- Exercise requirements
Your response should contain every line from the data below that holds the string "computer".

- Provided data

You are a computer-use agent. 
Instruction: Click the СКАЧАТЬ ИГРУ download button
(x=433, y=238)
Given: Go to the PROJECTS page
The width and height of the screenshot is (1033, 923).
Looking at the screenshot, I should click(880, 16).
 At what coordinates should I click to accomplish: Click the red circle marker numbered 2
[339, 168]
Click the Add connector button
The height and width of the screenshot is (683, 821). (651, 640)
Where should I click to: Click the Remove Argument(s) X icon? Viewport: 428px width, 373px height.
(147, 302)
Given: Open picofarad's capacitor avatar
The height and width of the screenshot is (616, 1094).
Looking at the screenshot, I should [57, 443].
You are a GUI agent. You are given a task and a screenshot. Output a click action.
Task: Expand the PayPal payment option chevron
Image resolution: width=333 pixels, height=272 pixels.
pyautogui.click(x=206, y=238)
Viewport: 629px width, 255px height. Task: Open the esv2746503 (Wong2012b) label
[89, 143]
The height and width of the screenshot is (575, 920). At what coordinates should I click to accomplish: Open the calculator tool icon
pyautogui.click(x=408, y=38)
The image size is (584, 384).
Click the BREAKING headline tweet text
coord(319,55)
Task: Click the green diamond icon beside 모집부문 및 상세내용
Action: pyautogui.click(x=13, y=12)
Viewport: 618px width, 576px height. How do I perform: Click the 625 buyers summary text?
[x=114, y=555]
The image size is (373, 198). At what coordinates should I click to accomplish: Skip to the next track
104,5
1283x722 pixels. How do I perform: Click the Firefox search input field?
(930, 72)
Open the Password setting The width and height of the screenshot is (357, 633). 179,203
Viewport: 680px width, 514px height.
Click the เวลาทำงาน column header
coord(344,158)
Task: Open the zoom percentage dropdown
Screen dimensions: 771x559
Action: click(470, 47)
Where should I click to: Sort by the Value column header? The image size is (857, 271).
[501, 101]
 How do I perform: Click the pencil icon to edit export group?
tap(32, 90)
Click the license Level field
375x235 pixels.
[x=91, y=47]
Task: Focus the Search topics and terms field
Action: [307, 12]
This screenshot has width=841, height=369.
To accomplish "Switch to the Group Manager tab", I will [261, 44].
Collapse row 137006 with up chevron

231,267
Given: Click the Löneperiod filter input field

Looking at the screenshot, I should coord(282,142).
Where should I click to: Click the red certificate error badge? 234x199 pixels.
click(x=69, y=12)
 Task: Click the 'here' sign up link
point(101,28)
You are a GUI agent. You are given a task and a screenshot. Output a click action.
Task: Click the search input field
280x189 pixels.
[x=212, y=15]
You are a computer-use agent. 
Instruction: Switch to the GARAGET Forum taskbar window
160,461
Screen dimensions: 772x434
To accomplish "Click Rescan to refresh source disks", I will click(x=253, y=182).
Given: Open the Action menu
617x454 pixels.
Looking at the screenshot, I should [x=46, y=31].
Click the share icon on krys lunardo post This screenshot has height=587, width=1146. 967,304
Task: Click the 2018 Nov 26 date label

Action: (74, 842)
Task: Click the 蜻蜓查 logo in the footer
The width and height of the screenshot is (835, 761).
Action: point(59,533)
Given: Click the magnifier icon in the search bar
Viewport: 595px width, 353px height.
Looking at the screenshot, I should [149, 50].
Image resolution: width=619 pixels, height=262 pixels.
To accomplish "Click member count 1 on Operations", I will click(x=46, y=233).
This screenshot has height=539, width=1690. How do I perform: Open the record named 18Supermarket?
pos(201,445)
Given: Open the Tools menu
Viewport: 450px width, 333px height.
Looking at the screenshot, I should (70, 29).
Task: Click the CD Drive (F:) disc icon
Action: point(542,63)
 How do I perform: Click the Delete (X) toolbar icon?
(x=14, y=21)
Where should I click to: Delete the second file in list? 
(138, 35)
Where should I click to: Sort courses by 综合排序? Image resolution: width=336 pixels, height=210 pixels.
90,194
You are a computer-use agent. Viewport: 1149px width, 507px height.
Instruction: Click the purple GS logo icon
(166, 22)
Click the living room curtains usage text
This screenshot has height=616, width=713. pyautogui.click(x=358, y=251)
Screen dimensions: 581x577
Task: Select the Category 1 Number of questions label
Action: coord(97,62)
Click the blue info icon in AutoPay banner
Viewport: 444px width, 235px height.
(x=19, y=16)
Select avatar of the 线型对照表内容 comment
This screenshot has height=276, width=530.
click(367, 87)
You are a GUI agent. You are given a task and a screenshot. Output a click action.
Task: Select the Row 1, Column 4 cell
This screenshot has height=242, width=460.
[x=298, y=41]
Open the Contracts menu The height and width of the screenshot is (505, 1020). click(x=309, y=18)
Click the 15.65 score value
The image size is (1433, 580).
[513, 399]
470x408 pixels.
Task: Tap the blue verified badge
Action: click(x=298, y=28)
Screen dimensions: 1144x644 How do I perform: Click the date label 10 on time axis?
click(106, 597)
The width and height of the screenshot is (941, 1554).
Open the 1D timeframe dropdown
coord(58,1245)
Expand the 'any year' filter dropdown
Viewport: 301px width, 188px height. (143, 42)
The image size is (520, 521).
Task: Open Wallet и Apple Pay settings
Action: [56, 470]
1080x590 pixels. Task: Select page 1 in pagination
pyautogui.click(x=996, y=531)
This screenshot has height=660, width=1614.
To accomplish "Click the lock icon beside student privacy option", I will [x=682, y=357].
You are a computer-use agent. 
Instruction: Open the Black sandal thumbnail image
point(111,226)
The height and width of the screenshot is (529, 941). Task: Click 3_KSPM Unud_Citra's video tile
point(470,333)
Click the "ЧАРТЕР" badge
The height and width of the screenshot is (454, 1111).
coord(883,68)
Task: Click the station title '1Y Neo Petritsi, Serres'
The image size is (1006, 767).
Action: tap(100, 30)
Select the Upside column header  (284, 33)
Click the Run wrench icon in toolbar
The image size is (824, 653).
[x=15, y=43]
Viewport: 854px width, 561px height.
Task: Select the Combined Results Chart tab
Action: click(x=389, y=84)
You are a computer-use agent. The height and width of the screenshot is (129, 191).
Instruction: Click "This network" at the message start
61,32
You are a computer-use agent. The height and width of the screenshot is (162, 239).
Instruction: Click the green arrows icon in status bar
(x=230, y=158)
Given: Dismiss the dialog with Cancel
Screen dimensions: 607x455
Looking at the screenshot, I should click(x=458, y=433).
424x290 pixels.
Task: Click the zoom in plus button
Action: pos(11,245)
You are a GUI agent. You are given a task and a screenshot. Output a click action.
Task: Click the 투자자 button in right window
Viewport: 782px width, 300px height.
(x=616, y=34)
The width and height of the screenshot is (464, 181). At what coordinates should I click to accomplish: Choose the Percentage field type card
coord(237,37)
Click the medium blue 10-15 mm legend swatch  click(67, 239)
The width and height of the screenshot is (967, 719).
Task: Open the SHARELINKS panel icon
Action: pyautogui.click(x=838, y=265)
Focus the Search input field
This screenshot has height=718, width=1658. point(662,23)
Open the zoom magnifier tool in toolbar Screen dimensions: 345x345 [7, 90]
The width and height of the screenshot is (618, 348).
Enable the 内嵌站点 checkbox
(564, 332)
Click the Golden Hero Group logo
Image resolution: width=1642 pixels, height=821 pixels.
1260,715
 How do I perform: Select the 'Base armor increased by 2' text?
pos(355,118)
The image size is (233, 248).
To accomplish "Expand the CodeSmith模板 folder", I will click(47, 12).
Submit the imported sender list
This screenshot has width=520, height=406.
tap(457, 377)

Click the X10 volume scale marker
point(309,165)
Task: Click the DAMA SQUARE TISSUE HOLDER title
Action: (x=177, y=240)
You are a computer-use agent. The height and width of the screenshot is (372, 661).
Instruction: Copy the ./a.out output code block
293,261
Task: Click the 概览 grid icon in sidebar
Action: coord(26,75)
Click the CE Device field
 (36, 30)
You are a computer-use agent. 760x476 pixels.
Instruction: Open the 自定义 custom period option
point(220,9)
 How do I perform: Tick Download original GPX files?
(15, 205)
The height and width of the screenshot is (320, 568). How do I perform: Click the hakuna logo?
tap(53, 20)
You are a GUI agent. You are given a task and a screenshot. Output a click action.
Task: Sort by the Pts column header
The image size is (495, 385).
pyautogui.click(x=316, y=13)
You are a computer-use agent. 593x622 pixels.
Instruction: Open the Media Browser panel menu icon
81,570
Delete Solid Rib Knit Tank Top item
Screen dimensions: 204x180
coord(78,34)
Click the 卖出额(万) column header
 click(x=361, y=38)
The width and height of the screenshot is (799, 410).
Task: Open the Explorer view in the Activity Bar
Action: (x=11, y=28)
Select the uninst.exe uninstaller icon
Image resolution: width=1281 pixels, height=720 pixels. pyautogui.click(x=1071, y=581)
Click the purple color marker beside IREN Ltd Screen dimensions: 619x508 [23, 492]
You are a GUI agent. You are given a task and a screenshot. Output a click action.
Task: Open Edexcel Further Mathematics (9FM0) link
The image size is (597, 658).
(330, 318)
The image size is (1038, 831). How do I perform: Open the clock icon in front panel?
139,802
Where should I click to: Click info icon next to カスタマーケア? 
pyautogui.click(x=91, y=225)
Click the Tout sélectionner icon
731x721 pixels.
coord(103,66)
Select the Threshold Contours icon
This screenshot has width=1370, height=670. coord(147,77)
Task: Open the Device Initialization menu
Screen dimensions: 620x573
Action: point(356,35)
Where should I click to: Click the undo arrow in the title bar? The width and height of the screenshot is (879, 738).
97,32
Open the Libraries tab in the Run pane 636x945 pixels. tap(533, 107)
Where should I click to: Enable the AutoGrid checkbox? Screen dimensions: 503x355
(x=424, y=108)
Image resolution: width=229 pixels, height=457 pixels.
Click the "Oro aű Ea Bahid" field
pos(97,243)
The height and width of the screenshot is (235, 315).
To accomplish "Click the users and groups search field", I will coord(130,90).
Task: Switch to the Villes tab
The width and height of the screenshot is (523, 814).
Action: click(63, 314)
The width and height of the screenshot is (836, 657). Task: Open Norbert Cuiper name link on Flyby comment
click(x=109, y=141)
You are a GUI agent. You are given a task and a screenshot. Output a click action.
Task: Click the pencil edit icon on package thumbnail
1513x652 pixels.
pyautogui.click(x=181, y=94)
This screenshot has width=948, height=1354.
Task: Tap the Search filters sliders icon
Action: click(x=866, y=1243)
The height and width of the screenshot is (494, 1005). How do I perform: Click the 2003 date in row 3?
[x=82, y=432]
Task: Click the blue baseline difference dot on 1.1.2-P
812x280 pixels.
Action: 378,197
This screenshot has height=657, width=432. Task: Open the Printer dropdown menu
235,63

- Written answer
You are a computer-use agent. 
You are a computer-use agent. 
You are a computer-use agent. Viewport: 1149px width, 507px height.
You are a computer-use agent. 
You are a computer-use agent. The height and width of the screenshot is (129, 191).
You are a computer-use agent. The height and width of the screenshot is (162, 239).
You are a computer-use agent. The height and width of the screenshot is (372, 661).
You are a computer-use agent. 760x476 pixels.
You are a computer-use agent. 593x622 pixels.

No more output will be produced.